Recorded data:

::::

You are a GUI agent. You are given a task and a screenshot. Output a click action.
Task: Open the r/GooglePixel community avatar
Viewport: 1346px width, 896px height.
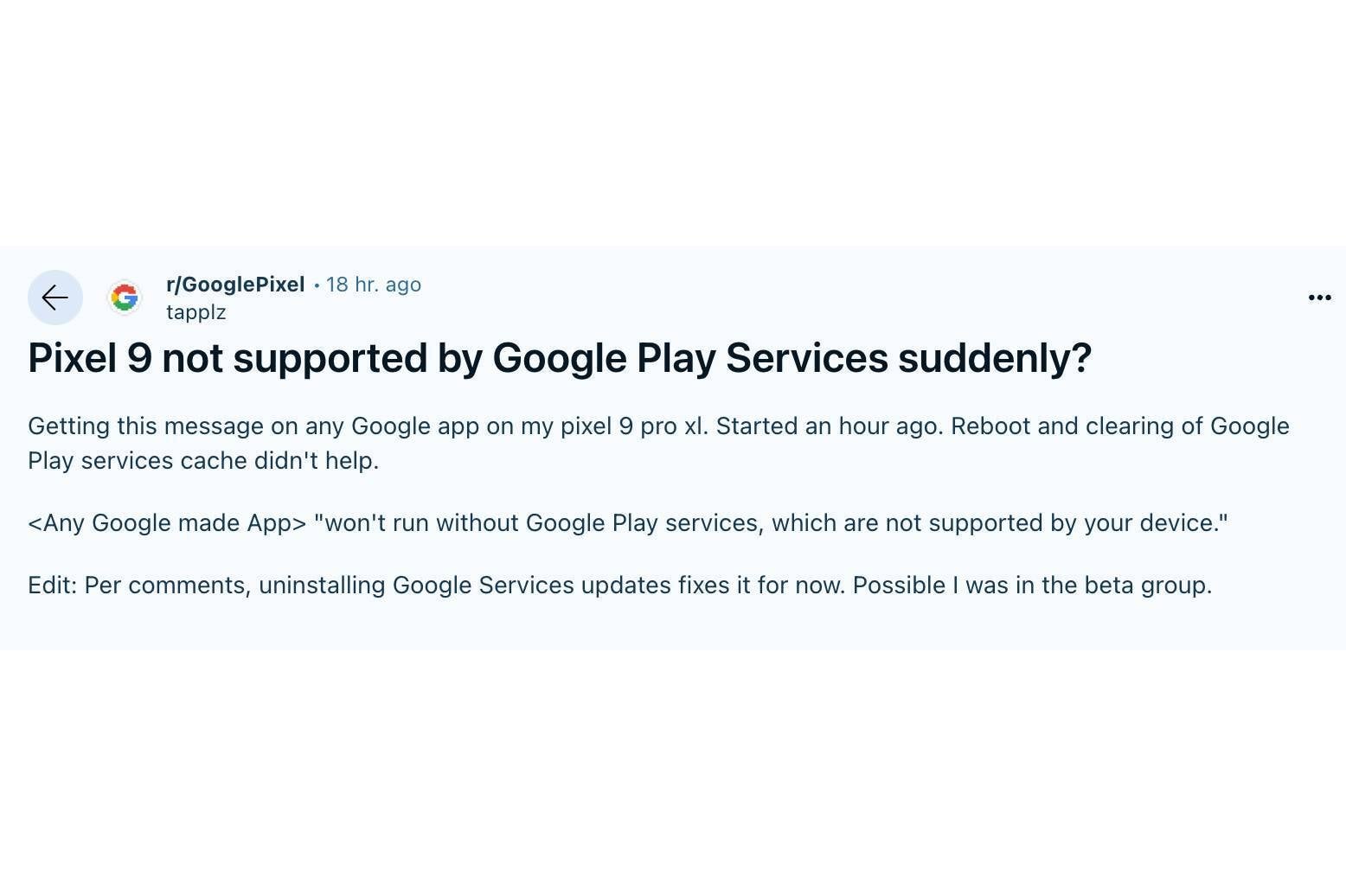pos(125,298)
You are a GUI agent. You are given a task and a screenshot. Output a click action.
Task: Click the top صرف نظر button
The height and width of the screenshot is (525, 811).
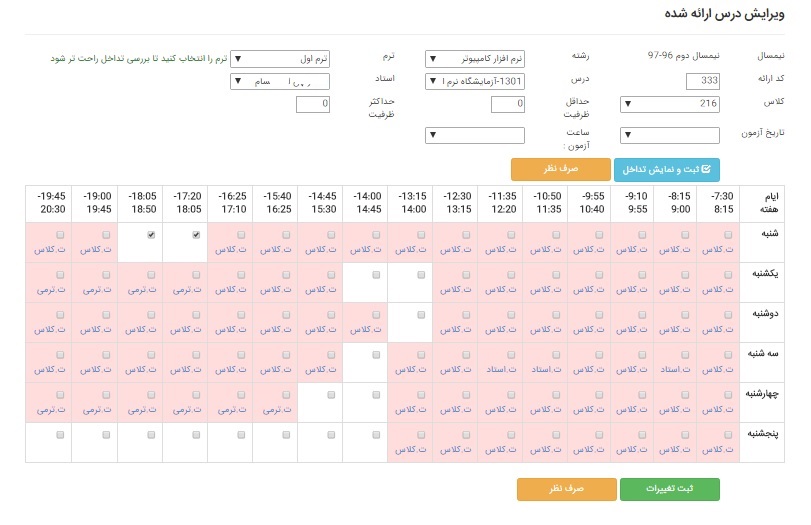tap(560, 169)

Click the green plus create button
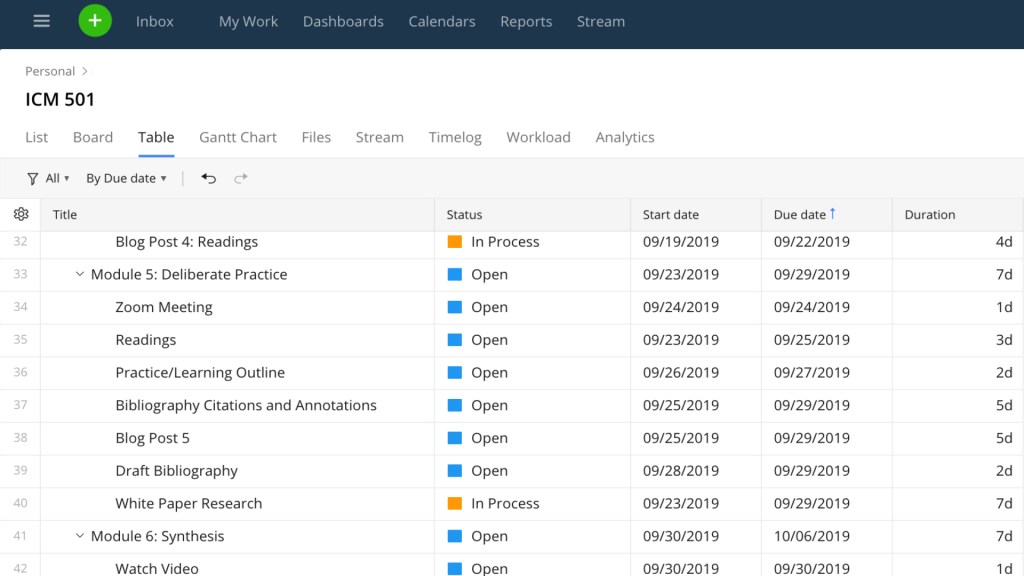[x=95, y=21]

::::

* **About this task**: Only lines belong in the copy, not pictures: write out exactly the lines of the records from the first through the one holding "Task: Click the top صرف نظر button".

* **Your response**:
You are a GUI agent. You are given a task and a screenshot. Output a click action.
Task: Open the r/GooglePixel community avatar
Viewport: 1346px width, 896px height.
pos(125,298)
You are a GUI agent. You are given a task and a screenshot. Output a click action.
Task: Click the top صرف نظر button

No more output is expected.